I guess that could happen, people pay lots of money for the old sears guitars nowadays. I am excited to see what is made there. Maybe they will have a sweet tour


----------



## noobcake (Mar 8, 2006)

Hmmm now is this good thing or a bad thing..? I guess we'll just have to wait and see.


----------



## SZ Addicted (Jul 9, 2007)

Peeled a Garrison GGC-50 off the wall a few weeks ago at Connors. If I was in the market for another acoustic guitar, I would have no problem considering that one.

-Twiggs


----------



## Lemmy Hangslong (May 11, 2006)

by by Garrison hello Gibson...


----------



## Mike MacLeod (Nov 27, 2006)

*Ho Hum*

Garrisons have been pretty disappointing guitars. I couldn't see myself with one. But I thought it was neat that they were a Canadian success story.
However, I suspect that Gibson, like most big corporations, will move the technology and the jobs to Nashville within a few years. They did it when they bought Flatiron and they'll do it to Garrison.


----------



## traynor_garnet (Feb 22, 2006)

At least they didn't buy Godin. That would be a real shock and disappointment. The next guitar I buy a guitar I will seriously be considering a Godin (got a craving for p90s!)

TG


----------



## kat_ (Jan 11, 2007)

Mike MacLeod said:


> Garrisons have been pretty disappointing guitars. I couldn't see myself with one. But I thought it was neat that they were a Canadian success story.
> However, I suspect that Gibson, like most big corporations, will move the technology and the jobs to Nashville within a few years. They did it when they bought Flatiron and they'll do it to Garrison.


Do you think they're keep the tech or just bury it? 

I'm still a bit bitter from trying to support 27 computers that were running Vision when Gibson bought it and then ceased all support of it.


----------



## radapaw (Jan 10, 2007)

The reports I've read have been saying that the factory in Newfoundland will be expanded by about 40 workers, and that it will be producing a new line midrange line of Gibson guitars, which I think will be using the Garrison tech (dunno if that would be just the top or the full frame version...). 

I doubt Chris is rich yet.... I was also reading Garrison guitars still owes a pretty penny to Newfoundland for the swell factory they built them. Lets hope Gibson doesn't drop the ball on this one.... 

I think Gibson went after Garrison as early as they did for the production potential of the frame, glue a bunch of CNC'ed parts onto it, sand/spray/sand, done (obviously a little oversimplified... but). Now... slap a gibson logo on the 'stock and you've got some real potential for a good turn around


----------



## Drazden (Oct 26, 2007)

Which is, of course, what Gibson's most concerned about these days.

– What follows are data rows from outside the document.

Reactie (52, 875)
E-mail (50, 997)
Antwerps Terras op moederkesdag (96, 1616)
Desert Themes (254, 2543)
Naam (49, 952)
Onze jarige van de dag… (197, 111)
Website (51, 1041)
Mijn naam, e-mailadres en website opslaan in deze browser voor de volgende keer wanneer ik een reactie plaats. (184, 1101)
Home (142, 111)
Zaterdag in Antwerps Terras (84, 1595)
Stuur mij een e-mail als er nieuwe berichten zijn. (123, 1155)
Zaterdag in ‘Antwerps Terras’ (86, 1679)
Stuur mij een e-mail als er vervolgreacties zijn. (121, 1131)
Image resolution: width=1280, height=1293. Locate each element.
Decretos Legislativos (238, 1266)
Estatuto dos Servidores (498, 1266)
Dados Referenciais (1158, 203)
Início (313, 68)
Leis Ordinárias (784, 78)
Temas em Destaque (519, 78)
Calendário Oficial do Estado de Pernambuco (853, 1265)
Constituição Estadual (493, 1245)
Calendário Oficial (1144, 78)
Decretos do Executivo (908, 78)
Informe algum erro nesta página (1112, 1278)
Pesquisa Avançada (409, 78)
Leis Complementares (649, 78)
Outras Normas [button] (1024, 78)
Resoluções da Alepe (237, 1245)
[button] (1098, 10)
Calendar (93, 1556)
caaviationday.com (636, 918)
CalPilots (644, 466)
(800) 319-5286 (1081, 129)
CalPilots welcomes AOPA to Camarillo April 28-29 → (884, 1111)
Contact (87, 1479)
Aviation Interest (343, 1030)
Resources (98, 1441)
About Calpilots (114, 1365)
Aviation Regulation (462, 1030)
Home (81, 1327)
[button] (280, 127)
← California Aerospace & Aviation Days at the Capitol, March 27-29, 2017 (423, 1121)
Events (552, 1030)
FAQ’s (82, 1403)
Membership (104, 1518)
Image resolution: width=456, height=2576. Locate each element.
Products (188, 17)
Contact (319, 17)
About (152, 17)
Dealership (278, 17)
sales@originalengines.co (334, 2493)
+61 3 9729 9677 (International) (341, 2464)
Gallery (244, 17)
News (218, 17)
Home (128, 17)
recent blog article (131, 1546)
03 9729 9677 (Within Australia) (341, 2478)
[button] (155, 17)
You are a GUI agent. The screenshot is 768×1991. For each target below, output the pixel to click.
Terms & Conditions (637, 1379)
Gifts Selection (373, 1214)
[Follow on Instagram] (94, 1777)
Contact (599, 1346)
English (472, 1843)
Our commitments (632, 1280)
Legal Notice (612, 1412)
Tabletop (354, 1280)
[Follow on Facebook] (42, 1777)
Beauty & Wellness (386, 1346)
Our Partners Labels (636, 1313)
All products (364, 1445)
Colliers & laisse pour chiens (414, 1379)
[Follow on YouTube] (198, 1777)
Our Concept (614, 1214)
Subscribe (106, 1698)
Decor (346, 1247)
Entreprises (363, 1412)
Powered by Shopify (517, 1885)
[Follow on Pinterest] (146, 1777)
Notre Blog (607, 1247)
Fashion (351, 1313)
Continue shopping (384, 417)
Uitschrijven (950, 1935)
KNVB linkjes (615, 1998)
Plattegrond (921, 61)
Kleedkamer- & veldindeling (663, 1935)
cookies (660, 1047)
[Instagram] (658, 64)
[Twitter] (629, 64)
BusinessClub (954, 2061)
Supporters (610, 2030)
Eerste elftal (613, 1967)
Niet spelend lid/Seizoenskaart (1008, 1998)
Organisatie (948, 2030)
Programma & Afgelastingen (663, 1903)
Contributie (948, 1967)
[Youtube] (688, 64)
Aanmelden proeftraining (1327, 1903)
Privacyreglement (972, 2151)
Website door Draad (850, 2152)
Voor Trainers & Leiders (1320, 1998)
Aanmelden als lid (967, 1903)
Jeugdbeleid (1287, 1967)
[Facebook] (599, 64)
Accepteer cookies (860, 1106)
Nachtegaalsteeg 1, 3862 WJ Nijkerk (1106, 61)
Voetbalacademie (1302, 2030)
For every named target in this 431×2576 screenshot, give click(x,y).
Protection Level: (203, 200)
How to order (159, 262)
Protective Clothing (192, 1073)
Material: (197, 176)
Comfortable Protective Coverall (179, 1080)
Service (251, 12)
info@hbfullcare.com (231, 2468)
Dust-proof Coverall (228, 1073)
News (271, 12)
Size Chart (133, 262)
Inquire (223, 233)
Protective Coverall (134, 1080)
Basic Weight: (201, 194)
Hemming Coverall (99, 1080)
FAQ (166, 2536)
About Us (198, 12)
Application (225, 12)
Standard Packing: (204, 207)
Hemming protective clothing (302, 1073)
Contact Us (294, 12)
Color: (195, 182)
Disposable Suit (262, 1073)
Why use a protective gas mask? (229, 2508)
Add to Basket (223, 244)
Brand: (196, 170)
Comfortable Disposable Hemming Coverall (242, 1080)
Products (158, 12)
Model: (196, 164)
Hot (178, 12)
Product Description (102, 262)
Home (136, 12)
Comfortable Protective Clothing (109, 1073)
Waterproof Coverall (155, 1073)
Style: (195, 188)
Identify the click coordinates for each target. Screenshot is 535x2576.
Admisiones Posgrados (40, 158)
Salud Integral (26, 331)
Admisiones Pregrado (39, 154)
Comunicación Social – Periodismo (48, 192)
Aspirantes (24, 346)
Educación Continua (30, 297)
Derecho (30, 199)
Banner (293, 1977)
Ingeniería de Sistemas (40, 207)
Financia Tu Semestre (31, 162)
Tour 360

All hail the almighty dollar.

In the wake of all this, has anybody else noticed that nobody's got their Garrison on craigslist anymore? I was looking for one, but for the prices these people are asking, I'll just buy a Larrivee.


----------



## NB-SK (Jul 28, 2007)

traynor_garnet said:


> At least they didn't buy Godin. That would be a real shock and disappointment. The next guitar I buy a guitar I will seriously be considering a Godin (got a craving for p90s!)
> 
> TG


Come on. Get that LG-P90. It's calling your name.


----------



## Steeler (Oct 31, 2007)

That's sad. I've never forgiven Gibson for buying the *Dobro* name, and not using it on their resonator guitars, while forbidding anyone else from using it.


----------



## rollingdam (May 11, 2006)

now they are using the Dobro name on their cheesy Chinese imports


----------



## stoptail (Sep 22, 2009)

I know this is an old post but I have an update , I have seen and played Gibson acoustics yes Gibson brand acoustics that say Made In Canada on their inner label , they have just arrived at Long and Mcquade and are in their latest flyer/booklet , they don't appear to have the plastic bracing of a Garrison but I am not positive on this detail, they sound pretty good and are priced from $899.00 to I think it was $1199.00 . So now I guess we know what Gibson had in mind when they bought Garrison guitars , it still seems funny though seeing the made in Canada on the label of a Gibson guitar .


----------



## guitarman2 (Aug 25, 2006)

stoptail said:


> I know this is an old post but I have an update , I have seen and played Gibson acoustics yes Gibson brand acoustics that say Made In Canada on their inner label , they have just arrived at Long and Mcquade and are in their latest flyer/booklet , they don't appear to have the plastic bracing of a Garrison but I am not positive on this detail, they sound pretty good and are priced from $899.00 to I think it was $1199.00 . So now I guess we know what Gibson had in mind when they bought Garrison guitars , it still seems funny though seeing the made in Canada on the label of a Gibson guitar .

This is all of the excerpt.